Craig Tennis, who booked acts including Billy Crystal, Tiny Tim, Freddie Prinze, Bill Withers and Gabe Kaplan as the head talent coordinator on The Tonight Show Starring Johnny Carson, has died. He was 85.

Tennis died Tuesday of heart disease at his home in Fallbrook, California, his wife of nearly 39 years, iHeartMedia news anchor Brie Tennis, told The Hollywood Reporter.

Tennis joined The Tonight Show in 1968 when it was based in New York and moved with the program to Burbank in ’72 before quitting in ’76. Trying to anticipate what Carson would like, he found and auditioned new talent and prepared them for what would be perhaps the most important gig of their careers.

Tennis often spotted talent at The Improv clubs owned by Budd Friedman, he noted in the 2017 book The Improv: An Oral History of the Comedy Club That Revolutionized Stand-Up.

“It was my job to use the club as an educational tool for both me and them,” he said. “I would know pretty much the 20 minutes they would do [and how] we could cut them down to six.

“My rule was that you’d better have that second appearance ready and it better be better, because Carson was going to want you back in 10 days, and you had to score that second time. The third time meant that he was going to start looking at you as a potential threat, and if you could get past a fourth and fifth time, that meant you were going to be OK.”

On the air, Carson would tease Tennis in running monologue jokes about the women he dated.

In 1980, the talent coordinator authored the book Johnny Tonight! about his experiences on the show. “This may sound eerie, but I firmly believe that no one — including Johnny’s own family — really knows him intimately,” he wrote.

Craig Giroux Tennis was born in Manhattan on July 24, 1940. His mother, Janice Kelly, acted on Broadway and in a few films, and his father, Guy Giroux, was an actor as well.

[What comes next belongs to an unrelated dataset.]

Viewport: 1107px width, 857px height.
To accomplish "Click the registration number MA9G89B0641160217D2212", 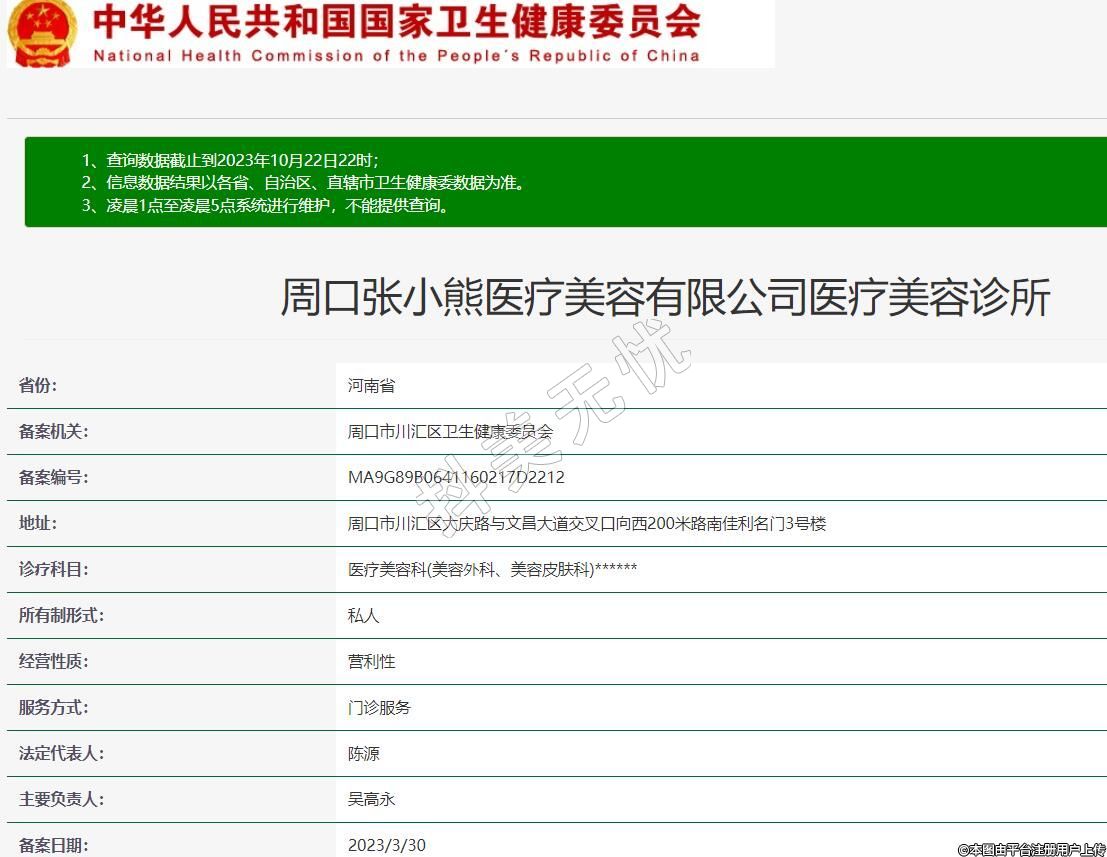I will (x=456, y=478).
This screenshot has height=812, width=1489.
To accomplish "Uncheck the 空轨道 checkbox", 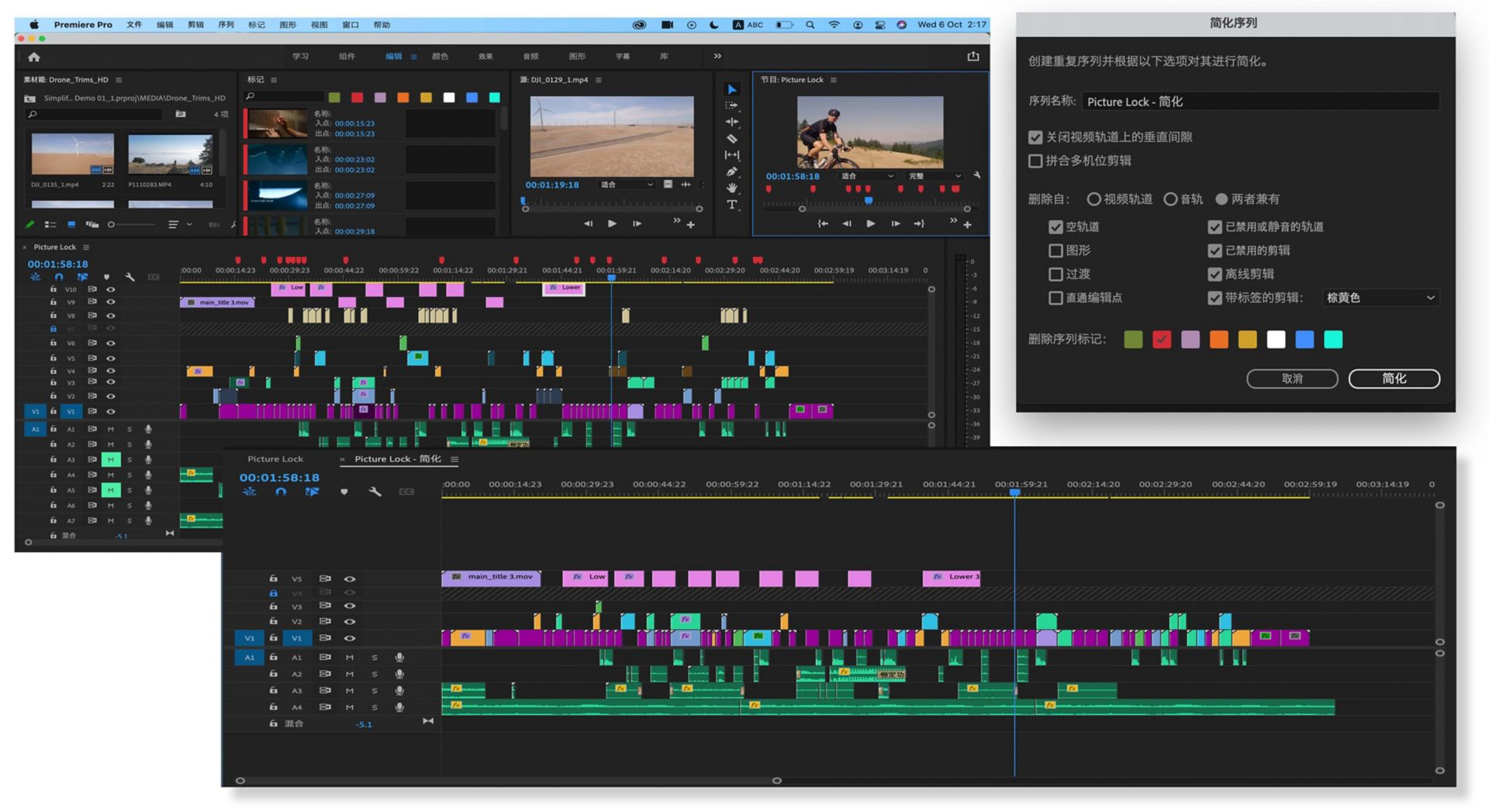I will [x=1055, y=227].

Raised in Sioux City, Iowa, where he was adopted by his stepfather, Neil Tennis, he graduated from Central High School in Sioux City and then the University of Colorado in 1963.

While working in New York as PR executive, Tennis joined The Tonight Show on a temporary basis, but it took him only three of four weeks before he became full time. “They loved his ideas,” his wife said. During those years in New York, he hosted an annual holiday party that Carson would attend (no small feat).

After he exited The Tonight Show — he had “gone as far as he could go,” his wife said — and was replaced by Jim McCawley, Tennis moved to The Alan Hamel Show, a talk show based in Vancouver.

He then served as an associate producer on Saturday Night Live for a few months in 1980, wrote episodes of The Love Boat in 1984 and worked on The Midnight Special, David Letterman’s NBC daytime show and several broadcasts of the Emmys and Battle of the Network Stars.

A devoted runner since the 1960s, Tennis also penned stage comedies and compiled more than 7,000 quotes for the 2011 book Show Business Is Faux Business.

In 1986, he was among the showbiz types who opened a bar on Ventura Boulevard in Studio City called Re$iduals (it’s still there, and it’s where he met his wife).

“All of the 12 partners,” he told the Los Angeles Times back then, “are New Yorkers, by birth or circumstance. We wanted the kind of bar we’d known in New York, a neighborhood bar for this end of the Valley. We draw from the area from CBS to Disney.”

Survivors also include his daughter, Kelsey, and his brother, Kit.